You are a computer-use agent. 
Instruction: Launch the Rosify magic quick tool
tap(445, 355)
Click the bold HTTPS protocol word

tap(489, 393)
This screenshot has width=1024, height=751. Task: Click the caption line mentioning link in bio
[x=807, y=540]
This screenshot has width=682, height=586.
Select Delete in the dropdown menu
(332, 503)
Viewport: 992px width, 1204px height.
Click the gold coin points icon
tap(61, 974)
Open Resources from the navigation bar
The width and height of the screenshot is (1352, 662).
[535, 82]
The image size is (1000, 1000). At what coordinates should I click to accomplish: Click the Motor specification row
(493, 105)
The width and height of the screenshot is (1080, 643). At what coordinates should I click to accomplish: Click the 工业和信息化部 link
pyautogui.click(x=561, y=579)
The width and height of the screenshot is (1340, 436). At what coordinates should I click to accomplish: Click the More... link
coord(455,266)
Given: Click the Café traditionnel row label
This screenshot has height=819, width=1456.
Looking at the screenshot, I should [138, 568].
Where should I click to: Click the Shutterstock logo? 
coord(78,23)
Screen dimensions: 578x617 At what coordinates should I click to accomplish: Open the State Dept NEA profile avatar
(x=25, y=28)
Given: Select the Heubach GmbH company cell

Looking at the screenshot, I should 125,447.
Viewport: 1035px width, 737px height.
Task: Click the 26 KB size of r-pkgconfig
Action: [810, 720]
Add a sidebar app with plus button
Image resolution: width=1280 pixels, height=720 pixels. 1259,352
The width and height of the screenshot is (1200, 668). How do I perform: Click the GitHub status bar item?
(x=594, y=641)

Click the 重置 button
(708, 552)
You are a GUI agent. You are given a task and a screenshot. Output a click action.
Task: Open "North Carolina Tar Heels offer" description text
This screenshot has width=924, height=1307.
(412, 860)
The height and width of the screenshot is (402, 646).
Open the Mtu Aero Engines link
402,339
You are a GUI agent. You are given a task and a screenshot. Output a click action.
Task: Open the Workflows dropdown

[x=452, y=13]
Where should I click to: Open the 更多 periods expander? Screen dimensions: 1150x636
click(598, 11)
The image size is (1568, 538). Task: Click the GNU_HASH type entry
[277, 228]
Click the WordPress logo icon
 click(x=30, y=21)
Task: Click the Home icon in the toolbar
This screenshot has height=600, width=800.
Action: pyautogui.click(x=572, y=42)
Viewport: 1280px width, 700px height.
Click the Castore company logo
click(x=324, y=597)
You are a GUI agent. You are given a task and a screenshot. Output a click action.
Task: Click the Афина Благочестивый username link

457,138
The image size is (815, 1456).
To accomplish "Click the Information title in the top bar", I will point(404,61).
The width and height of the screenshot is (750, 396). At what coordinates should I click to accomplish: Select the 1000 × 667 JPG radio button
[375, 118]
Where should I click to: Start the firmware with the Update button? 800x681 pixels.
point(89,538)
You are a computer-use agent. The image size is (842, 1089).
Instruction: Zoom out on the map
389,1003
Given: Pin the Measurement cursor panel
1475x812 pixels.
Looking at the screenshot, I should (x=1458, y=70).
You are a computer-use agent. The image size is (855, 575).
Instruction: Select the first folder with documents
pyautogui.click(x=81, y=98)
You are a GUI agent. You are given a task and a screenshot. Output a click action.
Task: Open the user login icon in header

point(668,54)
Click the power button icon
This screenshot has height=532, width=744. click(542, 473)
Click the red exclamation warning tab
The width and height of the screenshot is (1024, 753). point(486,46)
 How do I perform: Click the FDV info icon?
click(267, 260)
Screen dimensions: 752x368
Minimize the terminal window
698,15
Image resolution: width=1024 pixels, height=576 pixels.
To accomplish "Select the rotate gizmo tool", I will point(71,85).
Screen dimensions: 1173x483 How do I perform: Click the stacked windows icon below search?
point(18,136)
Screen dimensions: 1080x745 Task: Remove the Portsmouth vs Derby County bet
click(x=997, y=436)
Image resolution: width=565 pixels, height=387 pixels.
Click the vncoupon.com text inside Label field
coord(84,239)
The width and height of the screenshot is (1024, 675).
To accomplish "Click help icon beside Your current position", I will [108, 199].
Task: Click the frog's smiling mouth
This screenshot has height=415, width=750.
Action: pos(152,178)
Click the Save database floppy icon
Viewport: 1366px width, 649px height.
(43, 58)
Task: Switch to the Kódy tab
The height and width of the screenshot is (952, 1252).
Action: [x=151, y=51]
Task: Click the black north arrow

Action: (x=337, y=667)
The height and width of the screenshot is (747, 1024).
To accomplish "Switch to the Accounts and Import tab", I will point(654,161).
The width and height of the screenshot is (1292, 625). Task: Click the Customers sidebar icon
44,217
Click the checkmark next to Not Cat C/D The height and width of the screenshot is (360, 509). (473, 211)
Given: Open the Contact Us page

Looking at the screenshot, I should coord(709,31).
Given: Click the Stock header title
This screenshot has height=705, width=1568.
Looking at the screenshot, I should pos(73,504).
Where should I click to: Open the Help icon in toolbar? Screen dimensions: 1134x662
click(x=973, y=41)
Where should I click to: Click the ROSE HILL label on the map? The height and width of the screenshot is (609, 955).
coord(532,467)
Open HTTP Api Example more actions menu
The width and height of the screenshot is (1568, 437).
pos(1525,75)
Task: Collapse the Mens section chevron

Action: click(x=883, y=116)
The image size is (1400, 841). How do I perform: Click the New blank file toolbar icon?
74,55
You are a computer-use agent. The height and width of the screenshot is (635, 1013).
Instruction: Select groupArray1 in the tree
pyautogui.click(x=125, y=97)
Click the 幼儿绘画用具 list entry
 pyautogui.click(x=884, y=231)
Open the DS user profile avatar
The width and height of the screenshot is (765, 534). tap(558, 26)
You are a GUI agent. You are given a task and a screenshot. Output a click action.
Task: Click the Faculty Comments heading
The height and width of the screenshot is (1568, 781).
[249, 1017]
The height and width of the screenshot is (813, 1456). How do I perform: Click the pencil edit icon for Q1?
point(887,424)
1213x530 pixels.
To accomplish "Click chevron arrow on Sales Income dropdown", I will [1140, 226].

·····

PROMPT –
Write out every entry exactly as it appears.

RESPONSE TO THE EXERCISE –
You are a computer-use agent. 
Instruction: Launch the Rosify magic quick tool
tap(445, 355)
Click the bold HTTPS protocol word

tap(489, 393)
This screenshot has width=1024, height=751. Task: Click the caption line mentioning link in bio
[x=807, y=540]
This screenshot has width=682, height=586.
Select Delete in the dropdown menu
(332, 503)
Viewport: 992px width, 1204px height.
Click the gold coin points icon
tap(61, 974)
Open Resources from the navigation bar
The width and height of the screenshot is (1352, 662).
[535, 82]
The image size is (1000, 1000). At what coordinates should I click to accomplish: Click the Motor specification row
(493, 105)
The width and height of the screenshot is (1080, 643). At what coordinates should I click to accomplish: Click the 工业和信息化部 link
pyautogui.click(x=561, y=579)
The width and height of the screenshot is (1340, 436). At what coordinates should I click to accomplish: Click the More... link
coord(455,266)
Given: Click the Café traditionnel row label
This screenshot has height=819, width=1456.
Looking at the screenshot, I should [138, 568].
Where should I click to: Click the Shutterstock logo? 
coord(78,23)
Screen dimensions: 578x617 At what coordinates should I click to accomplish: Open the State Dept NEA profile avatar
(x=25, y=28)
Given: Select the Heubach GmbH company cell

Looking at the screenshot, I should 125,447.
Viewport: 1035px width, 737px height.
Task: Click the 26 KB size of r-pkgconfig
Action: [810, 720]
Add a sidebar app with plus button
Image resolution: width=1280 pixels, height=720 pixels. 1259,352
The width and height of the screenshot is (1200, 668). How do I perform: Click the GitHub status bar item?
(x=594, y=641)

Click the 重置 button
(708, 552)
You are a GUI agent. You are given a task and a screenshot. Output a click action.
Task: Open "North Carolina Tar Heels offer" description text
This screenshot has width=924, height=1307.
(412, 860)
The height and width of the screenshot is (402, 646).
Open the Mtu Aero Engines link
402,339
You are a GUI agent. You are given a task and a screenshot. Output a click action.
Task: Open the Workflows dropdown

[x=452, y=13]
Where should I click to: Open the 更多 periods expander? Screen dimensions: 1150x636
click(598, 11)
The image size is (1568, 538). Task: Click the GNU_HASH type entry
[277, 228]
Click the WordPress logo icon
 click(x=30, y=21)
Task: Click the Home icon in the toolbar
This screenshot has height=600, width=800.
Action: pyautogui.click(x=572, y=42)
Viewport: 1280px width, 700px height.
Click the Castore company logo
click(x=324, y=597)
You are a GUI agent. You are given a task and a screenshot. Output a click action.
Task: Click the Афина Благочестивый username link

457,138
The image size is (815, 1456).
To accomplish "Click the Information title in the top bar", I will point(404,61).
The width and height of the screenshot is (750, 396). At what coordinates should I click to accomplish: Select the 1000 × 667 JPG radio button
[375, 118]
Where should I click to: Start the firmware with the Update button? 800x681 pixels.
point(89,538)
You are a computer-use agent. The image size is (842, 1089).
Instruction: Zoom out on the map
389,1003
Given: Pin the Measurement cursor panel
1475x812 pixels.
Looking at the screenshot, I should (x=1458, y=70).
You are a computer-use agent. The image size is (855, 575).
Instruction: Select the first folder with documents
pyautogui.click(x=81, y=98)
You are a GUI agent. You are given a task and a screenshot. Output a click action.
Task: Open the user login icon in header

point(668,54)
Click the power button icon
This screenshot has height=532, width=744. click(542, 473)
Click the red exclamation warning tab
The width and height of the screenshot is (1024, 753). point(486,46)
 How do I perform: Click the FDV info icon?
click(267, 260)
Screen dimensions: 752x368
Minimize the terminal window
698,15
Image resolution: width=1024 pixels, height=576 pixels.
To accomplish "Select the rotate gizmo tool", I will point(71,85).
Screen dimensions: 1173x483 How do I perform: Click the stacked windows icon below search?
point(18,136)
Screen dimensions: 1080x745 Task: Remove the Portsmouth vs Derby County bet
click(x=997, y=436)
Image resolution: width=565 pixels, height=387 pixels.
Click the vncoupon.com text inside Label field
coord(84,239)
The width and height of the screenshot is (1024, 675).
To accomplish "Click help icon beside Your current position", I will [108, 199].
Task: Click the frog's smiling mouth
This screenshot has height=415, width=750.
Action: pos(152,178)
Click the Save database floppy icon
Viewport: 1366px width, 649px height.
(43, 58)
Task: Switch to the Kódy tab
The height and width of the screenshot is (952, 1252).
Action: [x=151, y=51]
Task: Click the black north arrow

Action: (x=337, y=667)
The height and width of the screenshot is (747, 1024).
To accomplish "Switch to the Accounts and Import tab", I will point(654,161).
The width and height of the screenshot is (1292, 625). Task: Click the Customers sidebar icon
44,217
Click the checkmark next to Not Cat C/D The height and width of the screenshot is (360, 509). (473, 211)
Given: Open the Contact Us page

Looking at the screenshot, I should coord(709,31).
Given: Click the Stock header title
This screenshot has height=705, width=1568.
Looking at the screenshot, I should pos(73,504).
Where should I click to: Open the Help icon in toolbar? Screen dimensions: 1134x662
click(x=973, y=41)
Where should I click to: Click the ROSE HILL label on the map? The height and width of the screenshot is (609, 955).
coord(532,467)
Open HTTP Api Example more actions menu
The width and height of the screenshot is (1568, 437).
pos(1525,75)
Task: Collapse the Mens section chevron

Action: click(x=883, y=116)
The image size is (1400, 841). How do I perform: Click the New blank file toolbar icon?
74,55
You are a computer-use agent. The height and width of the screenshot is (635, 1013).
Instruction: Select groupArray1 in the tree
pyautogui.click(x=125, y=97)
Click the 幼儿绘画用具 list entry
 pyautogui.click(x=884, y=231)
Open the DS user profile avatar
The width and height of the screenshot is (765, 534). tap(558, 26)
You are a GUI agent. You are given a task and a screenshot. Output a click action.
Task: Click the Faculty Comments heading
The height and width of the screenshot is (1568, 781).
[249, 1017]
The height and width of the screenshot is (813, 1456). How do I perform: Click the pencil edit icon for Q1?
point(887,424)
1213x530 pixels.
To accomplish "Click chevron arrow on Sales Income dropdown", I will [1140, 226].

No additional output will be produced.